The most harmful thing you could ever take away from another human being is hope. #ProudImmigrant #Grateful #TaxPayerButIcantVote #America

Many other celebrities have opened up about the family separations this week. Cardi B urged her followers to call their representatives to ask them to end family border separation:

"This is our solution in handling immigration?" Jada Pinkett Smith wronte on Instagram. "Has history taught us nothing? My heart is screaming."

Director Ava DuVerney suggested her followers imagine being in the shoes of one of the displaced children. She tweeted:

I look at myself as a girl and imagine having to travel unsafely in a quest for safety. Be forcibly separated from my mother. Caged with people I don’t know and who don’t know me. Alone in a world I don’t understand. Imagine this for the child you were. We cannot allow this.
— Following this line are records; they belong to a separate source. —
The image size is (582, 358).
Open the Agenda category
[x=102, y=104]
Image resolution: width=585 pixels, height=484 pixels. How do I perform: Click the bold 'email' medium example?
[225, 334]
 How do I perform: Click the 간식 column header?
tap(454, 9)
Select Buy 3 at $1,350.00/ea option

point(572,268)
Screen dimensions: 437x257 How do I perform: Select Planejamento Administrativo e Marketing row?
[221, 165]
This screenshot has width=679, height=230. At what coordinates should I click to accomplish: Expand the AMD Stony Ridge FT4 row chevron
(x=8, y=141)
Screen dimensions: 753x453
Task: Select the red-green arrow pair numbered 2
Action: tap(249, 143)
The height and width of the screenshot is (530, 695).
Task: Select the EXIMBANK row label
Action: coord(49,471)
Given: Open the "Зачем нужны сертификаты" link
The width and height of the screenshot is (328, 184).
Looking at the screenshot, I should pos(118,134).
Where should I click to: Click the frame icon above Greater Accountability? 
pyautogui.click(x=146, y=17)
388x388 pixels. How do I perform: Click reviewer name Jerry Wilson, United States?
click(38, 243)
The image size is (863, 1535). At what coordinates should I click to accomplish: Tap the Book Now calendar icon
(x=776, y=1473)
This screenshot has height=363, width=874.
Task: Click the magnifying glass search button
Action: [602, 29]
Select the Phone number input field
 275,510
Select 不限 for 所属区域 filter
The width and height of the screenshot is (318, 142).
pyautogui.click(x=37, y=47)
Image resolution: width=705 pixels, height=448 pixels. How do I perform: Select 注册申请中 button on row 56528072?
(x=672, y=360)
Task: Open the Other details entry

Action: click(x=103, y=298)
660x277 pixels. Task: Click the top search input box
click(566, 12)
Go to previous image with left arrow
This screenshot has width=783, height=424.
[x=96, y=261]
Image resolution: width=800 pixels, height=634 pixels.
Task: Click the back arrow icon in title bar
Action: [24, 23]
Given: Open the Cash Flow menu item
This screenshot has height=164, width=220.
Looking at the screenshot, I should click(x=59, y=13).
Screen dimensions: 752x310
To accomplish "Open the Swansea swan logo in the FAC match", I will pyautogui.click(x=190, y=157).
Mindy Kaling urged people to donate to the ACLU. "As a mother and a daughter of immigrants, I am heartbroken about children being separated from their families at America's borders," she wrote.

Lin-Manuel Miranda told followers to "Bear witness. Keep fighting. Keep making noise."

Following public outcry in response to the reported thousands of children separated from their undocumented parents at the border, President Trump signed an executive order on Wednesday, meant to protect undocumented parents and kids from being separated at the border, CNN reported. "It's about keeping families together, while at the same time being sure we have a very powerful, very strong border." Trump said on Wednesday, according to CNN. While it seemed like good news at first, it quickly became clear that Trump's executive order simply replaces family separation with the detention of entire families together, NPR reported.